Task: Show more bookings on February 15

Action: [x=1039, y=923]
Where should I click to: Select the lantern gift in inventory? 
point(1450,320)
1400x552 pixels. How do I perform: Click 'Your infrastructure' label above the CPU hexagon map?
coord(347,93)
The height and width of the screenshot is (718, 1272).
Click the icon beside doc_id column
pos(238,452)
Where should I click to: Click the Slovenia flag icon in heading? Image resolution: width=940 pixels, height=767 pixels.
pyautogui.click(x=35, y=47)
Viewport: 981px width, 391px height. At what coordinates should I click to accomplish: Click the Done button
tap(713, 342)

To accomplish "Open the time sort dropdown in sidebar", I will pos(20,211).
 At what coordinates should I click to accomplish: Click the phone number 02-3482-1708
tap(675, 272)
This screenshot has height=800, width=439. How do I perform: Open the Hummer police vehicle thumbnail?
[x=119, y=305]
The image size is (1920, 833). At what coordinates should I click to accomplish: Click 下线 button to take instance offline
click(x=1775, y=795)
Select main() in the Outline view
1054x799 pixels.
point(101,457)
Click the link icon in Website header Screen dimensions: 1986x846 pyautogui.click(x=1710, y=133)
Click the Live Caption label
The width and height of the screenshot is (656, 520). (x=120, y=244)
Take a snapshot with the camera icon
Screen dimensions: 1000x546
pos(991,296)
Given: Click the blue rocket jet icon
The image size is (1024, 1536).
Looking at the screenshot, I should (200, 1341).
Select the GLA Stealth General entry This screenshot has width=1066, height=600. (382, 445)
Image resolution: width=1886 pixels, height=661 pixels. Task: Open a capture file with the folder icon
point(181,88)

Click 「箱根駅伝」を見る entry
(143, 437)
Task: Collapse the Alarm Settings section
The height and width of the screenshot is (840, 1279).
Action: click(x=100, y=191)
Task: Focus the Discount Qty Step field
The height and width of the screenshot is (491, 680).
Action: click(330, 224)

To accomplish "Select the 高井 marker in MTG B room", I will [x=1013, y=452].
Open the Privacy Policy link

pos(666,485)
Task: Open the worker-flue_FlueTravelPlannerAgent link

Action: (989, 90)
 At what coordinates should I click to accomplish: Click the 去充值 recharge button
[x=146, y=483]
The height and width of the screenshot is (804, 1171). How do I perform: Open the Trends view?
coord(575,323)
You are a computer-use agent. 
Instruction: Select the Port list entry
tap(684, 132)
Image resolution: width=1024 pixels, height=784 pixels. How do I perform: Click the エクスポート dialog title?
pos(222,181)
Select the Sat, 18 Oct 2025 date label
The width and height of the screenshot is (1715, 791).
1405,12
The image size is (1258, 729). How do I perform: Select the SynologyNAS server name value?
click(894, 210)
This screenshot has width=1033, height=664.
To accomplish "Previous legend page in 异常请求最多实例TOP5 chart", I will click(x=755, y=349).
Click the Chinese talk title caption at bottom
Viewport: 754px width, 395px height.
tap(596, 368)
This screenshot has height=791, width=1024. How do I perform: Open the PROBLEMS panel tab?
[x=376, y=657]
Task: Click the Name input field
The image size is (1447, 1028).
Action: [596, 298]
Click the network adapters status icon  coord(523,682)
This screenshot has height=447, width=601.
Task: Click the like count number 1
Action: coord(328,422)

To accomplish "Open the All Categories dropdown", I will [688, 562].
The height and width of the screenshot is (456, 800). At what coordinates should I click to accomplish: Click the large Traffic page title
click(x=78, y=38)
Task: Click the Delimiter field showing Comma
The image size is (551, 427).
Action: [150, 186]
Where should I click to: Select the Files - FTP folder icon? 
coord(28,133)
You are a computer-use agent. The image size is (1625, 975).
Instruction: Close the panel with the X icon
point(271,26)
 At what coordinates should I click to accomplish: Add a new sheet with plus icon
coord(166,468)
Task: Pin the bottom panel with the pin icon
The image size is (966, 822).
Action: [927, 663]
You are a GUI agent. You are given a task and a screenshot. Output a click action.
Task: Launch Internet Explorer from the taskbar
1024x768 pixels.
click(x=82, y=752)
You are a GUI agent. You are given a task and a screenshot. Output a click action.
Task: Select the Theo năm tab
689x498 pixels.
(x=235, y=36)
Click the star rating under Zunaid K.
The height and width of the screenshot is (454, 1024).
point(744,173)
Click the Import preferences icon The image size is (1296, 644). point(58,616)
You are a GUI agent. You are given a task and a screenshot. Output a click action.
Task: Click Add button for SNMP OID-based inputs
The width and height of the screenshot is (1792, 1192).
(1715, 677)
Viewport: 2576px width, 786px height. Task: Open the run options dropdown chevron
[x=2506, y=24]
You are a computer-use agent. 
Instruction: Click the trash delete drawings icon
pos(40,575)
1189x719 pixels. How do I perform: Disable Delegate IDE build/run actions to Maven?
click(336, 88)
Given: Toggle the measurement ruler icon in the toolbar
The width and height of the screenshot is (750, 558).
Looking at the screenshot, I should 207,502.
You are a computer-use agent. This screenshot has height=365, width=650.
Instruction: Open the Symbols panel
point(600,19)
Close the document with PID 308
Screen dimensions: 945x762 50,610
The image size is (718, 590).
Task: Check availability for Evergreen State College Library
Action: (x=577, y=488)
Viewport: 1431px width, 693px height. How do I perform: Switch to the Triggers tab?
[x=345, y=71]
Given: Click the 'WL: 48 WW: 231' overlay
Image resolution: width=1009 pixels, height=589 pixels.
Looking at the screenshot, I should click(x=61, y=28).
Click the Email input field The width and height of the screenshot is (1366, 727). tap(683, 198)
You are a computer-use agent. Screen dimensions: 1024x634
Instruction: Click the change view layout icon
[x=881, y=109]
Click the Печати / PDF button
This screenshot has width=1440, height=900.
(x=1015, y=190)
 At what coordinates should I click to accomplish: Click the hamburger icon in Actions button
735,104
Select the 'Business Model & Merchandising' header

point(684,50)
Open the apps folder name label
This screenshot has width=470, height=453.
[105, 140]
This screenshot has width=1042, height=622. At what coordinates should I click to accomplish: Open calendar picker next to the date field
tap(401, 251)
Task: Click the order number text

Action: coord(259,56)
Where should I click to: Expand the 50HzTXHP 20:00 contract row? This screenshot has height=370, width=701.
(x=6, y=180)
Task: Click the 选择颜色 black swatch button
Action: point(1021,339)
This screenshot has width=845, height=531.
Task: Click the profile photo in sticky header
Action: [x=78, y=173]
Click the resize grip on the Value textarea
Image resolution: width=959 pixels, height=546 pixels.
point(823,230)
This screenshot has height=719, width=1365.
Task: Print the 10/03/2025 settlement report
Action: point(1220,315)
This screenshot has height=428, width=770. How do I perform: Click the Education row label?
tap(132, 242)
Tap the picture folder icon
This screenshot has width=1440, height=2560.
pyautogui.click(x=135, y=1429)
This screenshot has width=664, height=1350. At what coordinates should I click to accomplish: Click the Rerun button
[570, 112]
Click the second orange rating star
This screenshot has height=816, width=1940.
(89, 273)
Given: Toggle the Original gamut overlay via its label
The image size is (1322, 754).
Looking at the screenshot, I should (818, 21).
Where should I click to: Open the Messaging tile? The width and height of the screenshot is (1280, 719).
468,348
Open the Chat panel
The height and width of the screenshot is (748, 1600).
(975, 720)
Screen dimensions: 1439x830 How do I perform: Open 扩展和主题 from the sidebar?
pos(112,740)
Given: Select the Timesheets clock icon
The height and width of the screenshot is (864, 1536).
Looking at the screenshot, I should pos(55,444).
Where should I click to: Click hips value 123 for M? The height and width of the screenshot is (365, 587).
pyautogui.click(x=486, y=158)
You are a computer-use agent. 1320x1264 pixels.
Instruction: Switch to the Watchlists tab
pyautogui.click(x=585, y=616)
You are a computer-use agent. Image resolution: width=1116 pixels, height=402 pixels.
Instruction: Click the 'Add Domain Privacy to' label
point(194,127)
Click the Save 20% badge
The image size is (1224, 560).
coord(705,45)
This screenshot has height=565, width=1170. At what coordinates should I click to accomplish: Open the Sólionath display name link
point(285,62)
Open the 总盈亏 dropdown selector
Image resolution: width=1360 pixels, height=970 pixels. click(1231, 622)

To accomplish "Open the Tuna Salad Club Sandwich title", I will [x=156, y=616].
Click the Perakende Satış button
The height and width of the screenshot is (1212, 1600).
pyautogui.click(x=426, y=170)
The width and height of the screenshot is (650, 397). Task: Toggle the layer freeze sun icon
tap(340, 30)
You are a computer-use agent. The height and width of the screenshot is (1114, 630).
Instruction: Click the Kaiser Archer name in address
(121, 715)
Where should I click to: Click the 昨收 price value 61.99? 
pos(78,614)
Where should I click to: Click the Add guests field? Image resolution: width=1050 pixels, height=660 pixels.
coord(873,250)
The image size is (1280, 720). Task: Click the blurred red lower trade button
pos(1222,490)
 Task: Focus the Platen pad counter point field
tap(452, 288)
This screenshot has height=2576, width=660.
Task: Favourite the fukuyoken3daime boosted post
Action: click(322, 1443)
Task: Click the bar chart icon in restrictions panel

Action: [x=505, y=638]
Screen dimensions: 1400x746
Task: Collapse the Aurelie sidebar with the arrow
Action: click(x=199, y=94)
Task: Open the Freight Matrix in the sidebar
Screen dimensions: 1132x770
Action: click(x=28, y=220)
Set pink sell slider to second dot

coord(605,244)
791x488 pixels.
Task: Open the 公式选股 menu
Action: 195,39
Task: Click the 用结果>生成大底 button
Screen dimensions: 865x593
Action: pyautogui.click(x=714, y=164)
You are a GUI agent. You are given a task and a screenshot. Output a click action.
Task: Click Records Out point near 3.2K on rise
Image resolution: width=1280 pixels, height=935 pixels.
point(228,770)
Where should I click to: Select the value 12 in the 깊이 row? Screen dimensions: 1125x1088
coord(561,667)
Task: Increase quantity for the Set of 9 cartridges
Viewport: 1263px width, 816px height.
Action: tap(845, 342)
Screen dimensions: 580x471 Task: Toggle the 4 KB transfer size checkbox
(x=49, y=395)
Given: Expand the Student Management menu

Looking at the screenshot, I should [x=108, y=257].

□ □ □ □

Wherever the word "bottom" occurs in a line of the listing, copy that line.

### SOLUTION TO THIS PROBLEM
Click the Chinese talk title caption at bottom
Task: Pin the bottom panel with the pin icon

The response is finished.